Der Spiegel-Journalist in Merseburg versucht, Westfals Tirade zu ignorieren, während der weiter tönt: „Wollen Sie eine Anzeige?“ Westfal stimmt wenig später auch Sprechchöre „Der Spiegel muss weg“ und „Lügenpresse“ mit einer Gruppe junger Leute an, während das Team abgeschirmt hinter einem Polizeifahrzeug steht.
Nach den Bildern vom Wochenende schrieb AfD-Politiker Hans-Thomas Tilschneider auf X, er finde „den unmöglich“ und meinte Matthäus Westfal. Tilschneider war Gründer der „Patriotischen Plattform“ von Mitgliedern des aufgelösten Höcke-Flügels. Er könnte der Bildungsminister werden, wenn die AfD in Sachsen-Anhalt regieren kann und will, und er ist in der AfD eine Hausnummer. Aktivist Mann, schrieb Tilschneider, habe „schon in Querfurt körperlich höchst aufdringlich Interviews gestört.“ Ihn würde es deshalb „nicht wundern, wenn der einen Auftrag als agent provocateur hätte“.
Bei Sturm auf den Reichstagstreppen ganz vorne
Tilschneider hat das Posting mit dem Vorwurf des eingeschleusten Unruhestifters gelöscht, kommentieren wollte er das auf Nachfrage nicht. Es hat vielleicht damit zu tun, dass AfD-Spitzenkandidat Ulrich Siegmund eine Woche vorher noch Matthäus Westfal und einem anderen Kanal explizit gedankt hatte.

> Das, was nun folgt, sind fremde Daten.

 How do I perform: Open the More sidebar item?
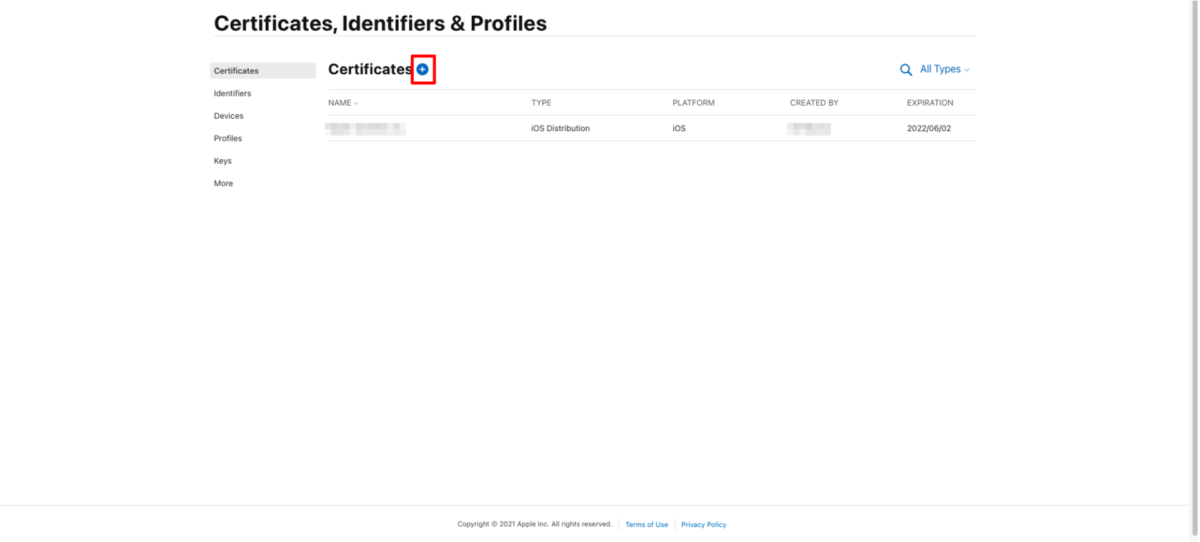[x=223, y=183]
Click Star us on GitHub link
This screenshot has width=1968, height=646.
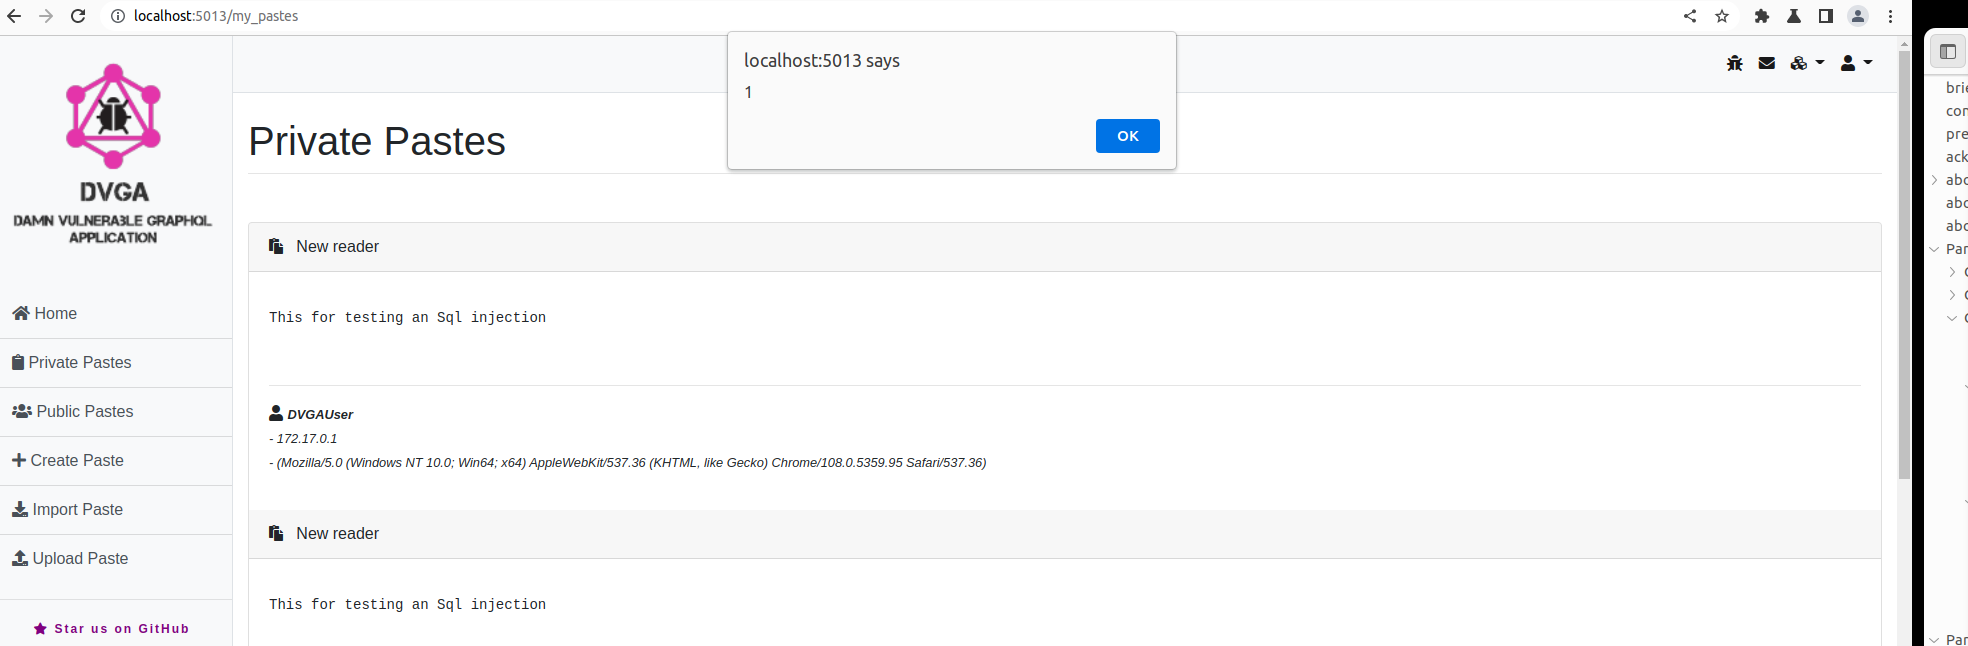[x=112, y=629]
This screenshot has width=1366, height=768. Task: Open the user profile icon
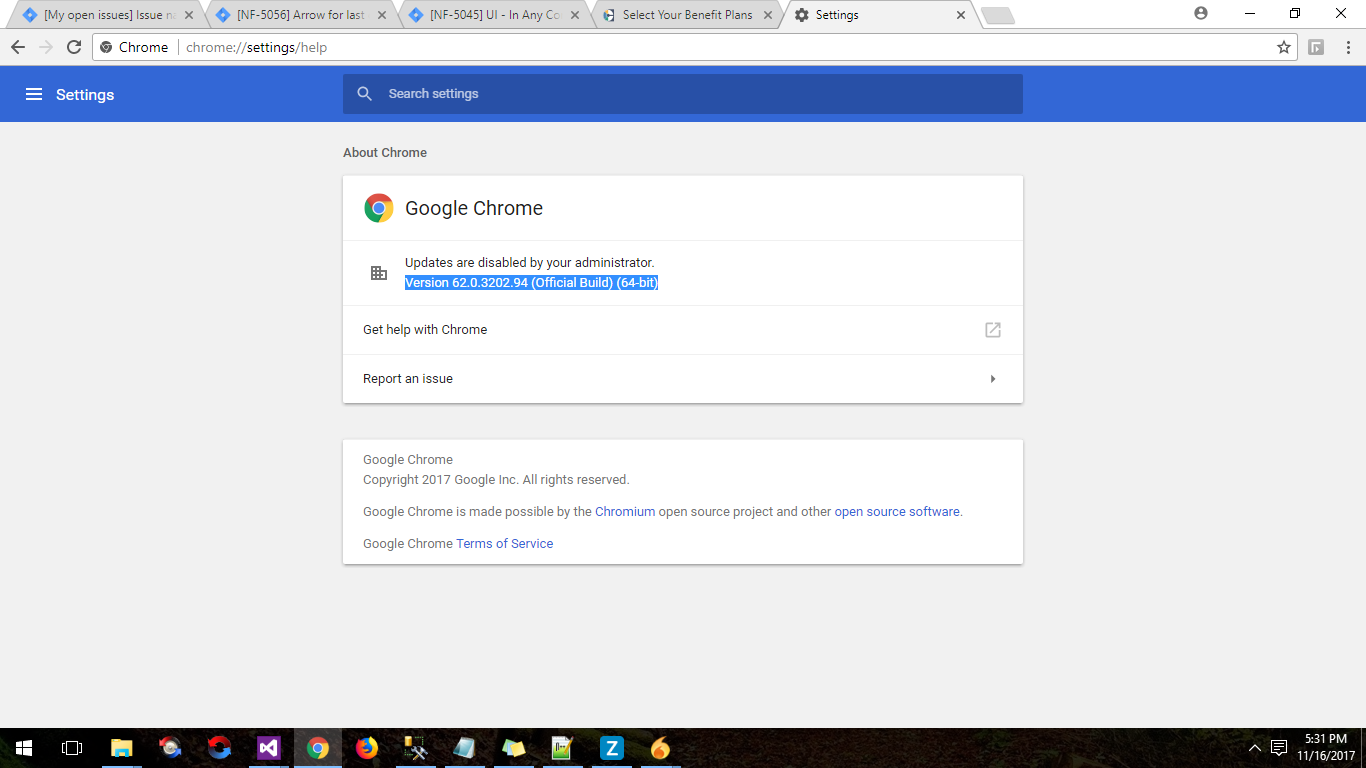coord(1201,14)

Im Podcast „Ben ungeskriptet“ sagte er, Aktivist Mann reise ihm nach, und dadurch hätten die Bürger vier, fünf Stunden Gelegenheit, „ungefiltert“ dem Wahlkampf zu folgen.
Siegmund ergänzte auf t-online-Anfrage am Montag: Westfal habe auf anderen Veranstaltungen gezeigt, dass es „wichtig sei, dass live gestreamt wird, über lange Zeiträume“. So etwa bei der Begegnung mit Fabian Köster von der ZDF-„Heute Show“, der am Donnerstag bei einem Siegmund-Termin war. Es sei wichtig, dass man zeige, wie „solche Berichterstattungen im Öffentlich-Rechtlichen entstehen“.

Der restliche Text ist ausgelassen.